Membrane modifications in human erythroleukemia K562 cells during induction of programmed cell death by transforming growth factor beta 1 or cisplatin.

Abstract

Transforming growth factor beta 1 (TGF beta 1) and cisplatin induce apoptosis (programmed cell death, PCD) in human erythroleukemia K562 cells in an additive manner. After PCD was induced in K562 cells, analysis of phospholipid composition, fatty acids and cholesterol content in their membranes showed a decrease in phosphatidylethanolamine and an increase in phosphatidylserine, cardiolipin and phosphatidic acid. Moreover, cisplatin but not TGF beta 1 enhanced sphingomyeline levels in apoptotic cells, whereas TGF beta 1 increased the amount of linoleic acid and, more remarkably, of cholesterol. The combination TGF beta 1 + cisplatin produced membrane changes similar to those provoked by each inducer individually.

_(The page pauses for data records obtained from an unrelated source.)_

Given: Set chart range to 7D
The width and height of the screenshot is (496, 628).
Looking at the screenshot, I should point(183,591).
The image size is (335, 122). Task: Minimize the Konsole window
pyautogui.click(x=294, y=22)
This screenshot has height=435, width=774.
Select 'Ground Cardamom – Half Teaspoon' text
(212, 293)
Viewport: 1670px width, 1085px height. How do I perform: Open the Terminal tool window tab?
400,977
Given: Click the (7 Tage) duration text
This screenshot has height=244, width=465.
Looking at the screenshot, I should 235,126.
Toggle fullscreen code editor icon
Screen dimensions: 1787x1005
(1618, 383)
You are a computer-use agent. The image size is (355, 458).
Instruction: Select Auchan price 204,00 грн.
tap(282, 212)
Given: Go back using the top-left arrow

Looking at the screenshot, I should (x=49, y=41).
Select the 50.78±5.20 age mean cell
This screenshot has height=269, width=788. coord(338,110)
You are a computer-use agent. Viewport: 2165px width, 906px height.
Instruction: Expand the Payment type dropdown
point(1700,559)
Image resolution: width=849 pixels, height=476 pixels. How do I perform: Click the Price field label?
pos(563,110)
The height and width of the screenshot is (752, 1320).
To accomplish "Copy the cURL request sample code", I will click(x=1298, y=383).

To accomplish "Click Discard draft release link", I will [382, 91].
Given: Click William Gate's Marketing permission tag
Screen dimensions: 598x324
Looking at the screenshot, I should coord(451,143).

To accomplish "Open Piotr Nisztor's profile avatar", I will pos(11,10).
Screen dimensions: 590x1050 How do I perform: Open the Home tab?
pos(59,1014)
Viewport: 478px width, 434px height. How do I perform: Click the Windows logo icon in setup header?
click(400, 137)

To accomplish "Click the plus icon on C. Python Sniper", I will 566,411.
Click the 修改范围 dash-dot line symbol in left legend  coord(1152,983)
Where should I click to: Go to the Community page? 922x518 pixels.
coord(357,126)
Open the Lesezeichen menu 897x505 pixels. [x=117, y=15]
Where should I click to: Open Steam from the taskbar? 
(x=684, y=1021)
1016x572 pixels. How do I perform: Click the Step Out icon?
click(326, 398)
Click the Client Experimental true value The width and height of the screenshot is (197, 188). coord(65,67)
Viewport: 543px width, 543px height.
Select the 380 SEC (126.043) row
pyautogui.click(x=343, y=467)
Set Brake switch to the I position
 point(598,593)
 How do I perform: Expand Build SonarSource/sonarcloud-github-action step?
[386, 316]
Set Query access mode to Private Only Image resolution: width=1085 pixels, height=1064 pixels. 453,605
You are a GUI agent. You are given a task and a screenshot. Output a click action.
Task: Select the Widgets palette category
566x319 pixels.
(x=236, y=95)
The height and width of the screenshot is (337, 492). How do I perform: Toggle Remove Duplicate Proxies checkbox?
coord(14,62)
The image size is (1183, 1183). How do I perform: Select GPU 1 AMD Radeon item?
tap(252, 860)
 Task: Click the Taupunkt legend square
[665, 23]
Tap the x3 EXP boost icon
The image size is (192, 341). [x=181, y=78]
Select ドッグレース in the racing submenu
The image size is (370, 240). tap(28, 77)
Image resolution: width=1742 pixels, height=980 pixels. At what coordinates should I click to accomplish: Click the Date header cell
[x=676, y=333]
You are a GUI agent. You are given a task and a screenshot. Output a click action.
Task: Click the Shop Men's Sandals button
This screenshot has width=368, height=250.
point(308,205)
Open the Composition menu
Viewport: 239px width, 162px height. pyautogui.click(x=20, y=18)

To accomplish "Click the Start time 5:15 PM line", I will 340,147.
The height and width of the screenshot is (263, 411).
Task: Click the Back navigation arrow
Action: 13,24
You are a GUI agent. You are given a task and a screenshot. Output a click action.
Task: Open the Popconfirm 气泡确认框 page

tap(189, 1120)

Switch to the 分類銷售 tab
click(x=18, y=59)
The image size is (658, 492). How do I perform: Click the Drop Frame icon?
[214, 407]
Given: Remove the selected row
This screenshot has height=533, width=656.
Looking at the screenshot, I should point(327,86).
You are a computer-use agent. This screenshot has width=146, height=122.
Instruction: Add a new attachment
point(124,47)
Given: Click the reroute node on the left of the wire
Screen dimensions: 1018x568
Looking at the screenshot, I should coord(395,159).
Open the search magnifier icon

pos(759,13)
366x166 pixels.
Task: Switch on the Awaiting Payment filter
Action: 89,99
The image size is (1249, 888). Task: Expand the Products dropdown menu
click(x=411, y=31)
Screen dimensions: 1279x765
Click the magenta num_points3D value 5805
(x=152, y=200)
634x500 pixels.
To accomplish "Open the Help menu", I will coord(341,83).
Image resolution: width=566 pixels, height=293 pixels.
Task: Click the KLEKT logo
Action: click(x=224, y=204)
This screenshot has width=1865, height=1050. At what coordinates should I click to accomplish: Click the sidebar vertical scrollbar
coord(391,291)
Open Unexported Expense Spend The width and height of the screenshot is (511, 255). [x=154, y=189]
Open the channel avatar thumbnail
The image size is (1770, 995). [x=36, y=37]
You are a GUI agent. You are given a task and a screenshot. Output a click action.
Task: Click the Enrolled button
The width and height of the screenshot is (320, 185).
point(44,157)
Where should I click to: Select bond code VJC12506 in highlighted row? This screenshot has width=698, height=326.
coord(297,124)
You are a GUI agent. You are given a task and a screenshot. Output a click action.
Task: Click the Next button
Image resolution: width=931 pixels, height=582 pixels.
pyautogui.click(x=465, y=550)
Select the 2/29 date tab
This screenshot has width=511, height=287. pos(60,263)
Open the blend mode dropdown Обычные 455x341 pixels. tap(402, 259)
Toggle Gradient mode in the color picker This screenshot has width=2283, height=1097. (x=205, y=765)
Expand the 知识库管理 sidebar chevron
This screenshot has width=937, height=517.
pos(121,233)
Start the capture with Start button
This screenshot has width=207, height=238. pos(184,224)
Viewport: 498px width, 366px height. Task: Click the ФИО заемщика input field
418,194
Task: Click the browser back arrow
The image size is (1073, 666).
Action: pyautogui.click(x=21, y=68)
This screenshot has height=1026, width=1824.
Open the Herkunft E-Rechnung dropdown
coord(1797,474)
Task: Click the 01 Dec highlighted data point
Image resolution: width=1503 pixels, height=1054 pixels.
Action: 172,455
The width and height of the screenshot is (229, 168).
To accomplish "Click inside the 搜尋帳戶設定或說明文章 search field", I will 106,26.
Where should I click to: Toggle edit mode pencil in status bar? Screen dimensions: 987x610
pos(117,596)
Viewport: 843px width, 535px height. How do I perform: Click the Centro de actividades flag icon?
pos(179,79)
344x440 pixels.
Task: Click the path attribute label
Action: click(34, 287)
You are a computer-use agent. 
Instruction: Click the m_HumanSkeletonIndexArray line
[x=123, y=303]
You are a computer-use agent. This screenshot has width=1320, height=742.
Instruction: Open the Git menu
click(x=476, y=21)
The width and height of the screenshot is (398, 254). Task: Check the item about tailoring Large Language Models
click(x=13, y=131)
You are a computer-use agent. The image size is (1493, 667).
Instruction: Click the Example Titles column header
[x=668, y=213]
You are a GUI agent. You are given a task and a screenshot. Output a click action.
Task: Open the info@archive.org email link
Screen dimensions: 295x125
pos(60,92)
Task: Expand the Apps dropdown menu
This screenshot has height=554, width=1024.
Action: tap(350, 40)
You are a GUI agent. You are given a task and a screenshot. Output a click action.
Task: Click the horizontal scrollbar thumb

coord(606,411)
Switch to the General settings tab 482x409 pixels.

Furthermore, the specific activities of 5-lipoxygenase and cytosolic phospholipase A2, both modulating the physical properties of membranes and membrane-lipid-mediated intracellular signalling, were enhanced by treatment with TGF beta 1 or TGF beta 1 + cisplatin. These findings highlight the profound changes in cell membranes during the biochemical events of the apoptotic pathway.